11. ("May YHWH the Elohim of your ancestors add onto you a thousand times more, and bless you, just as He has promised you!)

There were 600,000 warriors already! Though Moshe in some sense sees his flock as to some extent having fulfilled YHWH’s promise to Avraham, he expresses a hope that “He will add”. In Hebrew this is one word—yosef.  

12. "'[But] how can I by myself bear your encumbrance, your burden, and your legal disputes?

If Yithro warned him he was about to have a nervous breakdown with this many, how would he handle a thousand times as many? 

13. "Provide for yourselves learned, discerning, and reputable men  to be your tribal leaders, and I will set them in place as your head [men].

They were allowed to nominate their own leaders as long as they fit the prescribed categories, and Moshe had to approve them. They had to be skillful, recognized by the tribe, well-known, and well-spoken of. They had to come from inside, not be hired from outside, and be endorsed by Moshe (who represents the Torah). Leaders today in Israel must be those proven by their adherence to and love for the Torah. We have had experience with predatory leaders, but we must keep seeking faithful leaders, because that is the pattern of our heritage. They are few and far between, so we must build them through Torah and community.  
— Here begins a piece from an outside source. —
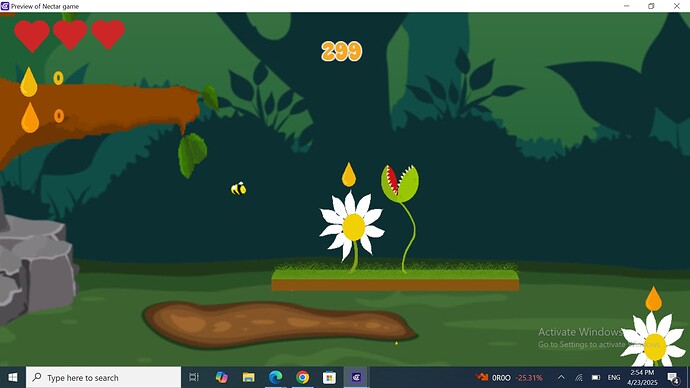Click the brown mud puddle

pyautogui.click(x=279, y=324)

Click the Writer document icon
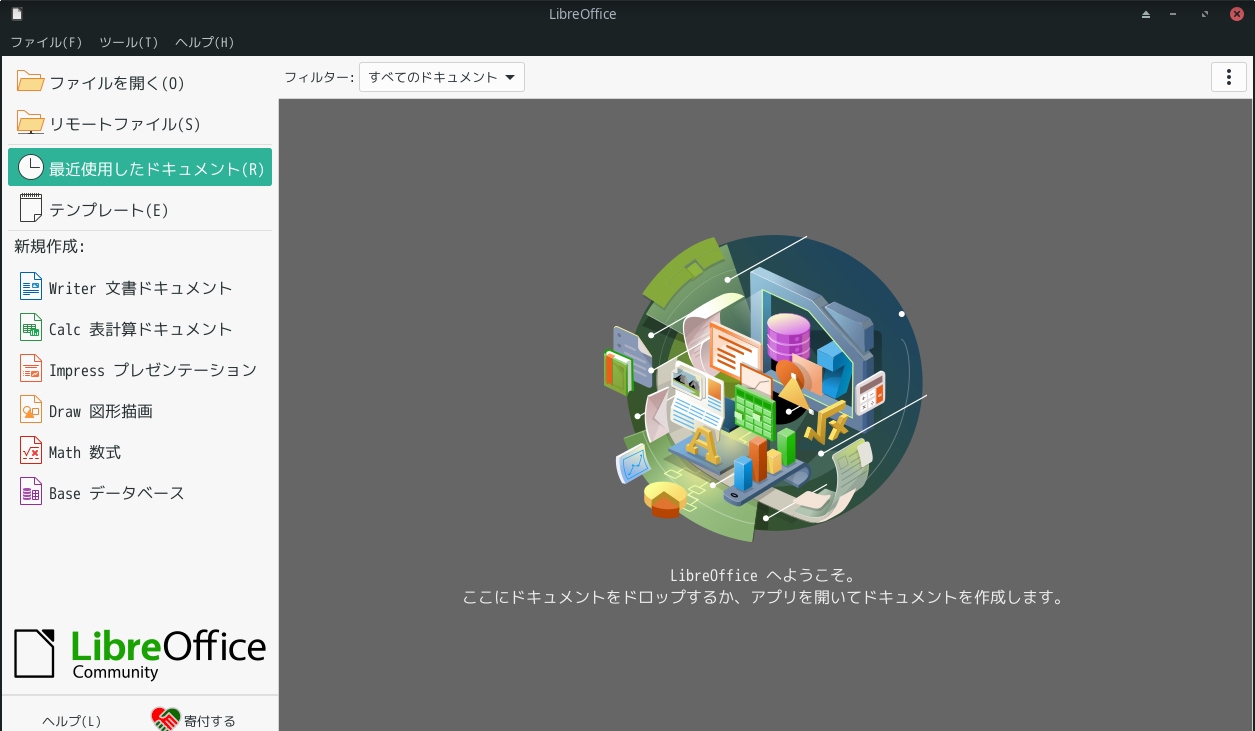pyautogui.click(x=31, y=287)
14. "Then you responded by telling me, 'The thing which you have proposed to do is appropriate.'

15. "So I accepted the leaders of your tribes, learned and noteworthy men, and appointed them as heads over you--captains of thousands, captains of hundreds, captains over fifty, and captains over ten, as well as overseers for your tribes.

Learned and noteworthy: but he had also specified "discerning". (v. 13) Their earlier leaders were missing this quality, and thus they allowed their natural, fearful wisdom to rule, letting the ten spies overrule the two. Those who cannot distinguish YHWH's will from natural wisdom should not be in leadership. There are many wise and of spotless reputation in the Church, but, being without Torah, they fail to distinguish clean from unclean. (Lev. 11:46-47) Today we only have rulers of tens re-established, but it is a start that can be the foundation for the rest. It is those whom Moshe (the Torah) appoints who will end up as rulers in Israel. I.e., the foremost criterion is, “Who follows the Torah most closely?”

16. "And I gave orders to your judges at that time, saying, 'Listen to your brothers with discernment, and decide cases justly between a man and his brother or the newcomer [who is staying] with him.

Moshe set up an order because the main problem in the wilderness had been individuals rising up from below and rebelling against authority, trying to do things their own way. Newcomer: There must always be someone to advocate in court for the strangers among us--those who turn aside to learn from us, even if they have not yet fully committed to follow. But everyone who wants to be part of Israel has to be willing to submit to the right rulings of its courts rather than make all our own decisions. We must have such order if we want to receive the covenant again.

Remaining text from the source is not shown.